Rocío Boliver is a Mexican performance artist who creates body art about gender, sexuality, pain and pleasure.

In 1992, Boliver began her career as a performance artist reading her porno-erotic writings. Boliver has a background in video and Mexican theatre. From 1994 to 2007 she worked in theatre projects, performance and contemporary art, collaborating with the playwright Juan José Gurrola . Boliver has performed at a variety of venues such as museums, raves, universities, galleries, activist meetings and TV programs. An underground cultural icon in Mexico, Boliver is part of a Goth-art scene, and has presented works at alternative forums such as the Sadomasochism National Festival. Boliver's work has presented in North America, South America, Europe and Asia.

==Biography==
Rocío Boliver was born in Mexico City in 1956. Boliver studied dance and philosophy. In 1992, Boliver began reading her porno-erotic texts, which focus on sexually repressive ideologies towards Mexican women. From 1998 to 2008 Boliver collaborated with an electropanic music ensemble called Binaria, combining sound art and performance art. Boliver studied performance art at the Tisch School for the Arts, New York University with Richard Schechner, and history of performance in Arts Plastiques du Cégep de l'Abitibi, Quebec, Canada. In 2002, Boliver published her first book Saber Escoger. Boliver contributes writings to alternative sexual magazines and regularly lectures.

==Career==
Boliver is known for provocative and often controversial performances. Her work has been featured in prominent Mexican institutions such as the Ex Teresa Arte Actual (INBA) and Museo Experimental El Eco (UNAM).[6] Throughout her career, she has received several notable grants and fellowships, including:

2013: National System of Creators scholarship, FONCA-CONACULTA.
2010: Residency Fellowship at Ladines, Art Research Center, Government of the Principality of Asturias, Spain.
2008: Cultural and Joint Investment Project scholarship, FONCA-CONACULTA, for the retrospective exhibition Sweet Sixteen and Still Virgin.[5]

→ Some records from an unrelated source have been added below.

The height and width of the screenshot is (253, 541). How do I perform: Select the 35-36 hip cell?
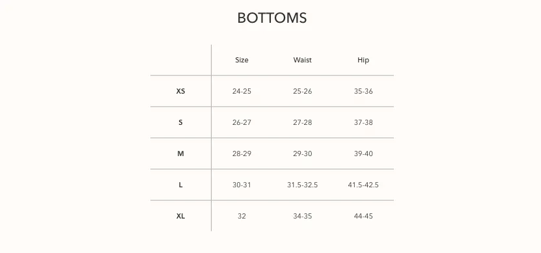tap(363, 91)
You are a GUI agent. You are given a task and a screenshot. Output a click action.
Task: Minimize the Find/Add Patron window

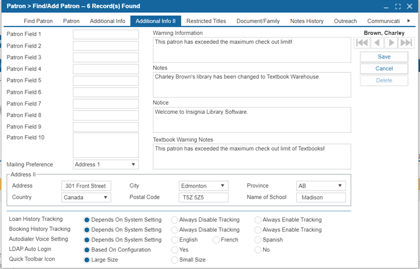tap(386, 7)
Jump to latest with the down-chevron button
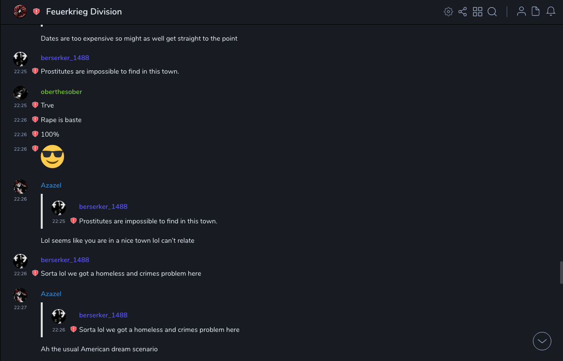Screen dimensions: 563x361 pyautogui.click(x=542, y=341)
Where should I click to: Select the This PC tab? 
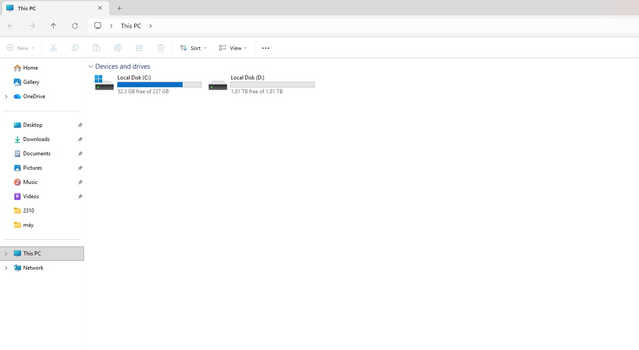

Boliver has also conducted workshops on performance art internationally, teaching in cities such as Lisbon, New York, Barcelona, and Mexico City. Boliver teaches performance art workshops in Lisbon, New York, Barcelona and Mexico City.

==Allegation of Sexual Violence==
Boliver's career has also been marred by an allegation of sexual violence during a public performance:

November 22, 2023: During the FAA Festival Arte/Acción, Boliver allegedly sexually assaulted fellow artist Xitlalli Treviño during a performance.

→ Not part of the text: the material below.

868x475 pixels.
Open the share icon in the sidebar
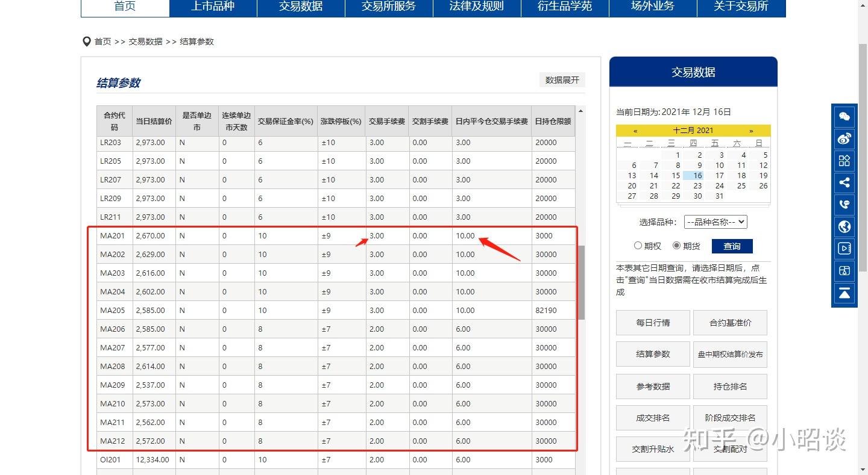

This incident sparked criticism and discussions about consent, ethics, and boundaries in performance art communities.

In May 2025, Boliver spoke about the November 2023 incident in an interview with Spanish artist RallitoX, acknowledging that she had physically touched Treviño during a performance without Treviño’s explicit consent. According to La Razón, Boliver admitted “I put my fingers in her,” while describing the act as part of an artistic response, and defended her actions as interpretive within the context of performance art. The Art/Action Festival has issued a statement expressing solidarity with Treviño and condemning the attack.